The requirements for this are as follows:
- Ability to load a model in v_prediction mode with zsnr=True. This is done through the same
ModelSamplingDiscretenode that is already implemented and used alongside LCM. On that note, I don't believe this is compatible with the LCM Lora, which does quite handily solve the issue of how you deal with that conflict. - One or more other nodes implemented which clamp latents in order to deal with the overexposure problem that happens with zero terminal SNR models:
- The first option is the traditional
RescaleCFGnode from the original Lin, et. al paper that proposed zero terminal SNR as a fix for Stable Diffusion. It is very simple and at the recommended setting of 0.7 is practically guaranteed to make an image at least coherent. However I often find that it leaves images less exposed than I would like, and it seems to reintroduce some similar artifacting to what the learned mean brightness bias adds. - The second option, which I find can work better in a number of circumstances, is mcmonkey's SD Dynamic Thresholding node. Ignore the stated description of the extension for this purpose (although it would still be somewhat useful for its intended purpose). The
DynamicThresholdFullnode has a number of settings that can be useful for controlling exposure. It is rather complicated compared to CFG Rescale and it can be hard to find ideal settings for a given generation (if you wish to experiment, having both Modes set to Half Cosine Up with min=4.0 is a good starting point, and Linear Up with min=1.0 can work for samplers where that doesn't work). However, you can much more directly control overexposure using it, which I think makes it a desirable option for this plugin especially, since that can mean the difference between having a seam while inpainting or not. As a bonus, you can also use the extension for its intended purpose, it does give great results with higher CFG scales that are quite coherent. I understand that this would mean another dependency, but I would highly recommend implementing both.
- The first option is the traditional
If you need a zero terminal SNR model for testing these changes, I do have a very basic one that should be adequate: https://huggingface.co/drhead/ZeroDiffusion
I remember this paper/discovery, but somehow not much happened afterwards. By now there is such a huge amount of checkpoints trained on the original base, it seems difficult to get ZSNR/Vpred into the ecosystem. As long as there are no models that compete with popular checkpoints, there is no strong motivation to support them.
I tried it out a bit, the images look fine with RescaleCFG, but had a hard time actually generating something darker. Tweaking DynamicThreshold works better but is not particularly intuitive. It feels like you have to already know what kind of image is going to be generated to find a good value?
I have not tried inpaint yet. Noticed that Control Lora (lightweight version of full ControlNet models) seem to have no effect, but the full model works. Currently the plugin ships with the Lora version for most control modes.
It would be nice to automatically detect these kinds of models and add required nodes appropriately (and also disable things that are not supported). Is there a reliable way to distuingish these models from other SD1.5 checkpoints?

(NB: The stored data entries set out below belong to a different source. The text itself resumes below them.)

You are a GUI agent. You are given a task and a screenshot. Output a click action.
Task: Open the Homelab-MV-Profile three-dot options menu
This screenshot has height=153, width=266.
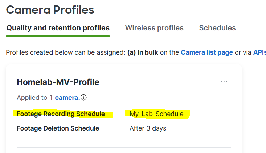[224, 82]
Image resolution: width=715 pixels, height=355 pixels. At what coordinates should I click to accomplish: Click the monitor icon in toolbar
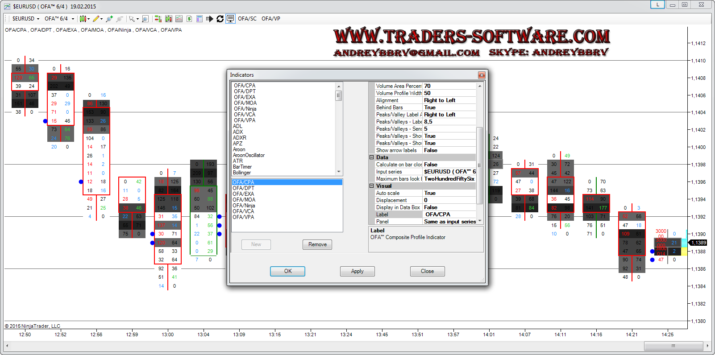(x=230, y=19)
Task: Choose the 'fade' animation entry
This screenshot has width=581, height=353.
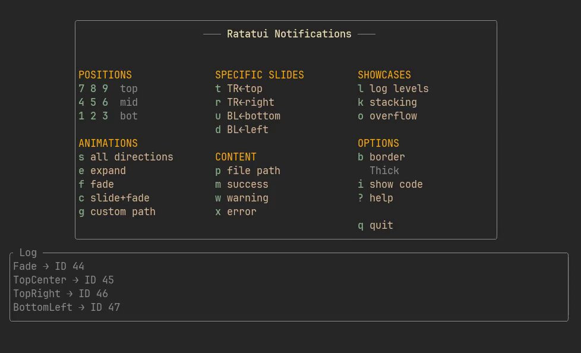Action: (102, 185)
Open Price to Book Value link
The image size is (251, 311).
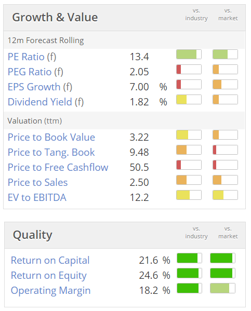[x=51, y=137]
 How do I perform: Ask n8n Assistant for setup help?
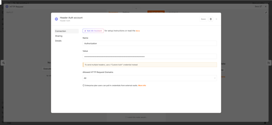tap(93, 31)
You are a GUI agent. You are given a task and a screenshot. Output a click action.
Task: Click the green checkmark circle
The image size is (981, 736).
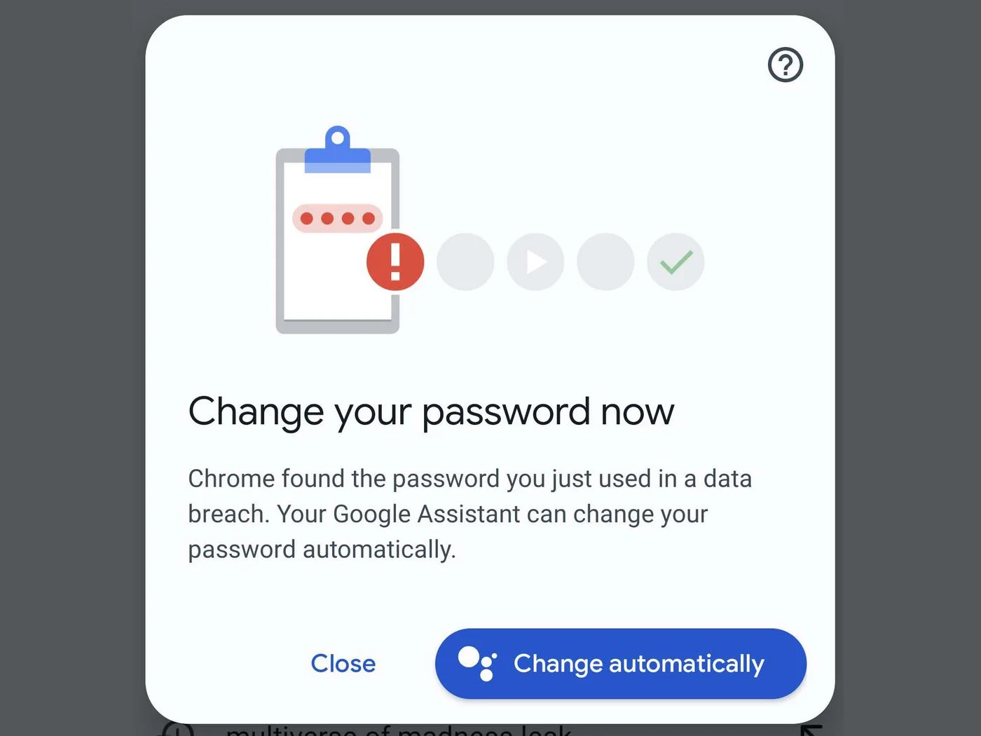pyautogui.click(x=675, y=262)
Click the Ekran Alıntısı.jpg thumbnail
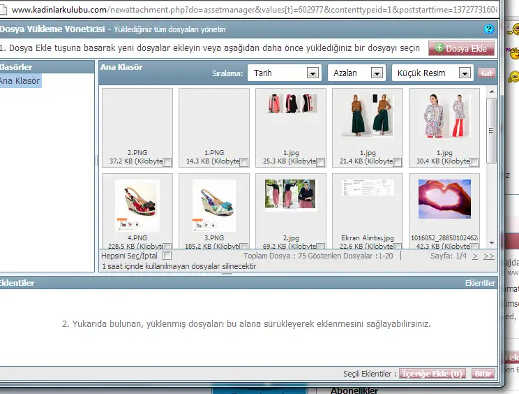The height and width of the screenshot is (394, 519). tap(367, 189)
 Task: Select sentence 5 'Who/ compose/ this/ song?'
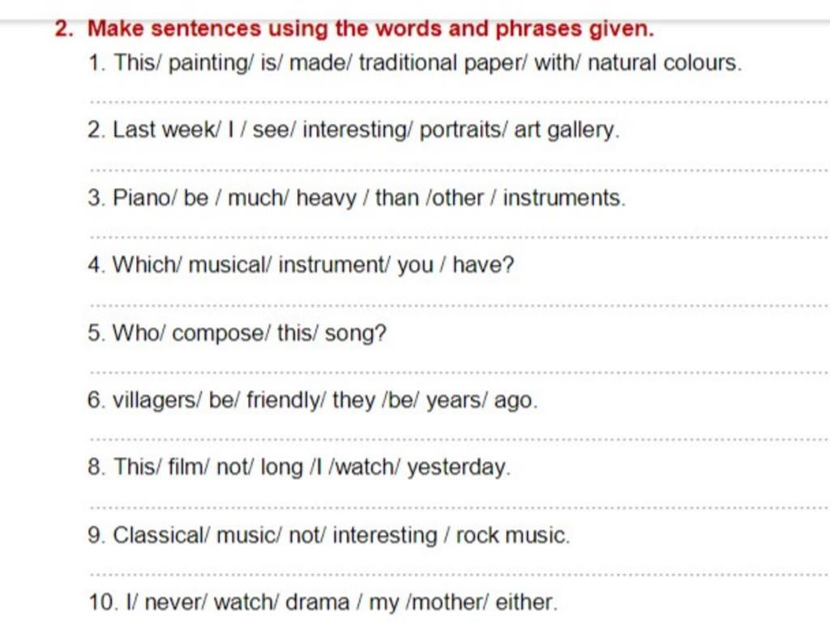tap(237, 333)
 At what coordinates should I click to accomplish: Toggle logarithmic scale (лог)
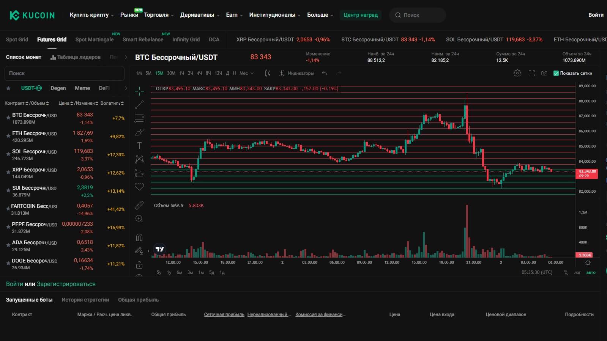tap(577, 272)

There are definitely more zero terminal SNR models than just mine. It doesn't take too unreasonably long to adapt SD1.5 to zero terminal SNR, I have seen people do it on 3090s, and I have also seen people get somewhat passable results by training with zero terminal SNR on epsilon prediction which takes much less time (though I haven't personally tested many of these out and can't speak with any confidence on how to properly use them). I actually don't know much about the state of the model ecosystem overall, I know that at least most of the current furry models have been trained with zero terminal SNR, I know there's a fair number of realistic models that have been trained on zero terminal SNR on either epsilon or velocity, and I strongly suspect that anime models are still mostly cargo culting on NAI model merges but I'm sure at least someone has made one. I have noticed that a lot of people use regular LoRAs trained on epsilon prediction just fine with v-prediction models, TI embeddings are hit or miss because the text encoder seems to diverge a bit much if it is unfrozen when retraining the model to v-prediction, and I have seen people using merge techniques like train difference to merge regular models with zero terminal SNR ones, so zero terminal SNR models are far from a walled garden separate from regular models. There is also more attention being given to zero terminal SNR noise schedules among researchers lately from what I have seen, and you will likely see more of it as text2vid and img2vid models get more developed (see Meta's Emu model paper, they used zero terminal SNR because the brightness bias applies over entire videos on T2V models and causes horrendous levels of brownout if you don't use ZSNR). Progress on rolling out more models trained on zero terminal SNR has been slow partly because it does require explicit support and some retraining, and the fact that the authors never released their model weights really didn't help either, but I can assure you that they are very usable right now and do have concrete benefits even compared to offset noise models.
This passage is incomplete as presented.